A spokesman for the county told The Epoch Times via email that its technology professionals “determined the information contained in Maricopa County’s routers can be used as blueprints to intercept sensitive county data.”

“Maricopa County has more than 50 different county departments, and the routers the Senate subpoena commanded the County produce support all of these departments, not just elections operations. This includes critical law enforcement data that, by law, cannot be disclosed, as well as Maricopa County residents’ protected health information and full social security numbers,” he added.

“By providing the routers, or even virtual images of routers, sensitive data and the lives of law enforcement personnel could be endangered. The County is continuing to study this issue, and routers remain in the county’s custody for the time being.”

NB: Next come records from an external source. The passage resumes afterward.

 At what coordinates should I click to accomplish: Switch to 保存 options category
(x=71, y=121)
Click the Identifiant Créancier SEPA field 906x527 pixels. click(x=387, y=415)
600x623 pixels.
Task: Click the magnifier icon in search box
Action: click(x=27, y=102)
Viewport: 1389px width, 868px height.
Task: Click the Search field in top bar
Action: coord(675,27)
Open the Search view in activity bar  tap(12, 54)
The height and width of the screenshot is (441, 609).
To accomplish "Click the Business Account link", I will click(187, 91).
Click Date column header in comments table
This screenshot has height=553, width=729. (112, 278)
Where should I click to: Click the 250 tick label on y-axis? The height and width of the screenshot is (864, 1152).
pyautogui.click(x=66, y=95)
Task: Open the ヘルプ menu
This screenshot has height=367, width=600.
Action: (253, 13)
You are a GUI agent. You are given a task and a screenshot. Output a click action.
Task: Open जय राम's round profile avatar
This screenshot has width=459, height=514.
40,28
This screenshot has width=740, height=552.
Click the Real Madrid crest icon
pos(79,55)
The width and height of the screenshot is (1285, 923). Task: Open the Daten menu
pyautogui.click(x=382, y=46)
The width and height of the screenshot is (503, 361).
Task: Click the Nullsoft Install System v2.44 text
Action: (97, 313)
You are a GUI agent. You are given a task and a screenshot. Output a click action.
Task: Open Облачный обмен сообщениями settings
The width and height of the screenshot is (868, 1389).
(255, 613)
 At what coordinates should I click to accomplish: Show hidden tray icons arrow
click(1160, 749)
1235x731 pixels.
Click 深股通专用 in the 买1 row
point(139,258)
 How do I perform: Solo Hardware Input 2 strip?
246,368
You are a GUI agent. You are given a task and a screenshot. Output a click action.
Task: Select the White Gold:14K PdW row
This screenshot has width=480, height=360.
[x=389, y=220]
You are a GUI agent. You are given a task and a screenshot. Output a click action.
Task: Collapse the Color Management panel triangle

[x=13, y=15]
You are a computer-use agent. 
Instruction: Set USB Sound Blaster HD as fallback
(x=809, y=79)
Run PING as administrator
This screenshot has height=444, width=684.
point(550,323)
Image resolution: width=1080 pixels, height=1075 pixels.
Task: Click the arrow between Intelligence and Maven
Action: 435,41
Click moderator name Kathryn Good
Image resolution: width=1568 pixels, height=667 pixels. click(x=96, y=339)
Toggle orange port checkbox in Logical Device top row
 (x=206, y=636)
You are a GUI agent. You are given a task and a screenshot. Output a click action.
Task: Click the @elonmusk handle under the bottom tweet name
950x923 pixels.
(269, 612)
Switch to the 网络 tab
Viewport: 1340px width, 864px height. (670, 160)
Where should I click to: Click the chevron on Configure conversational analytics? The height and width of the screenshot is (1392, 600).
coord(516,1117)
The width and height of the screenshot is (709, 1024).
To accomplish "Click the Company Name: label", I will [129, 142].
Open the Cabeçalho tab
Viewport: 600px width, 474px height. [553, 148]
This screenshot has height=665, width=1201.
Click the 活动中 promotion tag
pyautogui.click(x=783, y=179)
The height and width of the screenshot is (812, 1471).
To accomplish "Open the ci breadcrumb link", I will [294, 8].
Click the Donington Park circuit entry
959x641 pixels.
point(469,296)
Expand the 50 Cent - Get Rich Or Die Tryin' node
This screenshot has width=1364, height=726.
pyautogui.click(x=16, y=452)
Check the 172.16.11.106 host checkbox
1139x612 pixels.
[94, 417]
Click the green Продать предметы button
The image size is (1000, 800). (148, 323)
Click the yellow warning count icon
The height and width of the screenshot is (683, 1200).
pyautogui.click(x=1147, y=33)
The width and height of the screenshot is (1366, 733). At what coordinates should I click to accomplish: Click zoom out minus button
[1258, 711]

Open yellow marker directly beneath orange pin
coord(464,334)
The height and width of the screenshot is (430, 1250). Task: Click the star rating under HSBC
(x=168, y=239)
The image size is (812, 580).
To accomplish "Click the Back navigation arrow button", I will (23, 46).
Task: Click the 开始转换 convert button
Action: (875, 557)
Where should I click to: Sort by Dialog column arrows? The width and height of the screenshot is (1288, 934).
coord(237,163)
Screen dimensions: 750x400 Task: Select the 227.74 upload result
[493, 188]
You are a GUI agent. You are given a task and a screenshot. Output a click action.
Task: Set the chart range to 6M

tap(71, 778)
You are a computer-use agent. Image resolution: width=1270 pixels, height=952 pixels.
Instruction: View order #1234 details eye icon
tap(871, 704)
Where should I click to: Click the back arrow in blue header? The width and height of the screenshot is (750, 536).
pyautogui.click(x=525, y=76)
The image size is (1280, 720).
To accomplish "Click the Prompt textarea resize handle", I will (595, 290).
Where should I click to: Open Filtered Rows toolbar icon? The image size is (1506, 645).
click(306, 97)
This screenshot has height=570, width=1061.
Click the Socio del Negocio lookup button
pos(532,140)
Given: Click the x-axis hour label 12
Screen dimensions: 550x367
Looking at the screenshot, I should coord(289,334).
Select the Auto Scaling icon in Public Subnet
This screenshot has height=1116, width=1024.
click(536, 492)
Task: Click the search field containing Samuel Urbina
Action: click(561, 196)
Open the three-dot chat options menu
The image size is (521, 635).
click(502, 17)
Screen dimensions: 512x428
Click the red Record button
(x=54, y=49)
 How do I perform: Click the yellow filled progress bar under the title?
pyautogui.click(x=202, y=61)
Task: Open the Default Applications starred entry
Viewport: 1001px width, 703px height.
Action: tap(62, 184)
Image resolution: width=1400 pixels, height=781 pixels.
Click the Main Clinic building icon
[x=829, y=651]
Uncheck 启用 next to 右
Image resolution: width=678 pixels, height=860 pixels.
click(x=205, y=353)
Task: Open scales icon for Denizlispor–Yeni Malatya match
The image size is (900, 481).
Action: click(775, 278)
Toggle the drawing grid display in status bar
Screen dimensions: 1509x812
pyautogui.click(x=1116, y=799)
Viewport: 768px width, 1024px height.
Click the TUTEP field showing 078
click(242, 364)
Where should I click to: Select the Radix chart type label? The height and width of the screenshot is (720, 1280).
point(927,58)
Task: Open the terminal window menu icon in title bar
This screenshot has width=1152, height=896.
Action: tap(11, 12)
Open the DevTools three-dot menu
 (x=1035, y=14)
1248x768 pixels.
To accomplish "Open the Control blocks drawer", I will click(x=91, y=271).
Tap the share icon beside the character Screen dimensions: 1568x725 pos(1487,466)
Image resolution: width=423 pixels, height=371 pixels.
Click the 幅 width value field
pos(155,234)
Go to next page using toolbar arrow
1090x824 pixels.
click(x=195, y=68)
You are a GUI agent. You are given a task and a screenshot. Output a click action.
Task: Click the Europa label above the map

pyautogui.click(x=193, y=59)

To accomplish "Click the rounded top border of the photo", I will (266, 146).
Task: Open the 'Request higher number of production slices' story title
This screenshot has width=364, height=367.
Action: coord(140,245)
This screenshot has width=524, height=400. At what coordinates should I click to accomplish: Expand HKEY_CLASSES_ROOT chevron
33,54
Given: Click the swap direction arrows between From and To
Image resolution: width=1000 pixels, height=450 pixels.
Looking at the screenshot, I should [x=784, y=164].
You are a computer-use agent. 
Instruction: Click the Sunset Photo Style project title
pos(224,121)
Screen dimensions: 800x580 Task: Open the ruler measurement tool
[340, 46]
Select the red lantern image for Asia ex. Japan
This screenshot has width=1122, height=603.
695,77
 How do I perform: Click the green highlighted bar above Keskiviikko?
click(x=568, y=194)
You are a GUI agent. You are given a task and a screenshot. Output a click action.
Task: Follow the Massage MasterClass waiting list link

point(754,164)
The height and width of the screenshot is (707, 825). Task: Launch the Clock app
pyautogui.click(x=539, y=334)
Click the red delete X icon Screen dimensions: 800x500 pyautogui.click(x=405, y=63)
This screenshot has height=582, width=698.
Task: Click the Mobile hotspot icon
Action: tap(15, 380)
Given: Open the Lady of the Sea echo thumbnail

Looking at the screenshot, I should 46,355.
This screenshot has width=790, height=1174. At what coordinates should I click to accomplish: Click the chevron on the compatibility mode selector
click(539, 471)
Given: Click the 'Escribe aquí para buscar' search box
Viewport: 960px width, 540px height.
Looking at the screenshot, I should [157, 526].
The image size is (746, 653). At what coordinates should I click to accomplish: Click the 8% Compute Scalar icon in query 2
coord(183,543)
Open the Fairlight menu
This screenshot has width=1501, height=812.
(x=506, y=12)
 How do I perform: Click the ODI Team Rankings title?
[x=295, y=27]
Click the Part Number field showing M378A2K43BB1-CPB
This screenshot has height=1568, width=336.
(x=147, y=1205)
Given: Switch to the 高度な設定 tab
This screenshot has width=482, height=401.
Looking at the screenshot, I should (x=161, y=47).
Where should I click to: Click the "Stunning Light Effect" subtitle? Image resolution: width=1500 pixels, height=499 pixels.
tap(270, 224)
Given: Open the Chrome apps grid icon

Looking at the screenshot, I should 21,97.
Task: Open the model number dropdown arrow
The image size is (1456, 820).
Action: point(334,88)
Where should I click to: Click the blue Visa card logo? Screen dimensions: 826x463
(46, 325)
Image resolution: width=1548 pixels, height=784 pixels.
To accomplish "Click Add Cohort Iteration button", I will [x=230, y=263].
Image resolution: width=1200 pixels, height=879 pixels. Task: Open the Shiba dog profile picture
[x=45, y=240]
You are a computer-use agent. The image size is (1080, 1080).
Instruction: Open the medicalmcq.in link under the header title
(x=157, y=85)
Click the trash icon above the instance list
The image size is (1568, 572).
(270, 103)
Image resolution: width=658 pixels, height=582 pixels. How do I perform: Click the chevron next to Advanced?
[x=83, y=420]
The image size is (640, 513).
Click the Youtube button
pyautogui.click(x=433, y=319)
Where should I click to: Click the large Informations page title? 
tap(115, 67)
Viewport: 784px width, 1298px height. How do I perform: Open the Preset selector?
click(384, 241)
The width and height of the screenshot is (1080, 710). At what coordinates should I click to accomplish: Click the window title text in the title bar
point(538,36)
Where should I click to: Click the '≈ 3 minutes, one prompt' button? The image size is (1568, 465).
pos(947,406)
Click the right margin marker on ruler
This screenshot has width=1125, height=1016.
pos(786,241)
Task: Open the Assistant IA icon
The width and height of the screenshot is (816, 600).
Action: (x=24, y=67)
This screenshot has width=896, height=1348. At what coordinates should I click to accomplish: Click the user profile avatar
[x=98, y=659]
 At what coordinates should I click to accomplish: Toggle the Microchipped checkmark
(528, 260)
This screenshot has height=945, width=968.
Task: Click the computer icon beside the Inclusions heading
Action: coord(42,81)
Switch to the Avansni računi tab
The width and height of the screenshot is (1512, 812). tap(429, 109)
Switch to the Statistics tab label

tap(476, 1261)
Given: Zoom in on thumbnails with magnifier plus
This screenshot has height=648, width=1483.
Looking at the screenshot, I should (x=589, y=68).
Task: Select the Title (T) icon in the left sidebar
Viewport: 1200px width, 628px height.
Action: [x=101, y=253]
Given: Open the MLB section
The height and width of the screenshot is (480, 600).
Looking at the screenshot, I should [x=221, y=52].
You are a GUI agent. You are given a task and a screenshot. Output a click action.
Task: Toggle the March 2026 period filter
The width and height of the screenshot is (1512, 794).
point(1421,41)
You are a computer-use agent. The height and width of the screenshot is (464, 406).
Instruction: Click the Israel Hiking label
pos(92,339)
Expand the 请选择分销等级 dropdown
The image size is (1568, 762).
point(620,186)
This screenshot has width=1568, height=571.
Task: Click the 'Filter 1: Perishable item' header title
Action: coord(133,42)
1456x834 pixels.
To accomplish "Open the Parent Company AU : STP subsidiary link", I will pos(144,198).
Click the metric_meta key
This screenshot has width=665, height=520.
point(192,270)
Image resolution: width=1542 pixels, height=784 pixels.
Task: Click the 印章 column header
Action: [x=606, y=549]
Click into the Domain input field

Bennett and Senate President Karen Fann, a Republican, did not respond to requests for comment.

Ballots cast and machines used in the 2020 election are examined by auditors hired by the Arizona Senate at Veterans Memorial Coliseum in Phoenix, Ariz., on April 29, 2021. (Rob Schumacher/The Arizona Republic via AP/ Pool)
Ballots cast and machines used in the 2020 election are examined by auditors hired by the Arizona Senate at Veterans Memorial Coliseum in Phoenix, Ariz., on April 29, 2021. (Rob Schumacher/The Arizona Republic via AP/ Pool)

The subpoenas issued by the state Senate to the county last year say auditors require access or control of all routers, tabulators, or some combinations thereof “in order to garner the system logs.”

The subpoena in question was for electronic machines used in the election. Each machine has a log, or record.

The county tried to rebuff the subpoenas, but a judge in February ruled the county must comply with them.

County officials forced auditors to count ballots and review equipment offsite but delivered the materials to the teams late last month. The exclusion of the routers was not reported before this week.

Maricopa County officials said separately on Wednesday that two laboratories tested the voting equipment in February and found no evidence that election machines were connected to the Internet.

But Bennett said on KFYI on Monday that auditors could not confirm that unless they had access to the logs.

“Here we are several weeks into the audit, and we still don’t have some of the information that was subpoenaed by the state Senate from Maricopa County,” he said.

“They told me personally weeks ago that they had taken all the routers and the internet connections and the hubs and everything out of the building so they could send it to us, and we would have the logs when we got into those devices, we would be able to see those logs, that nothing was connected to the Internet during the election. And lo and behold, they don’t show up in the equipment that they said would be delivered to us,” Bennett added.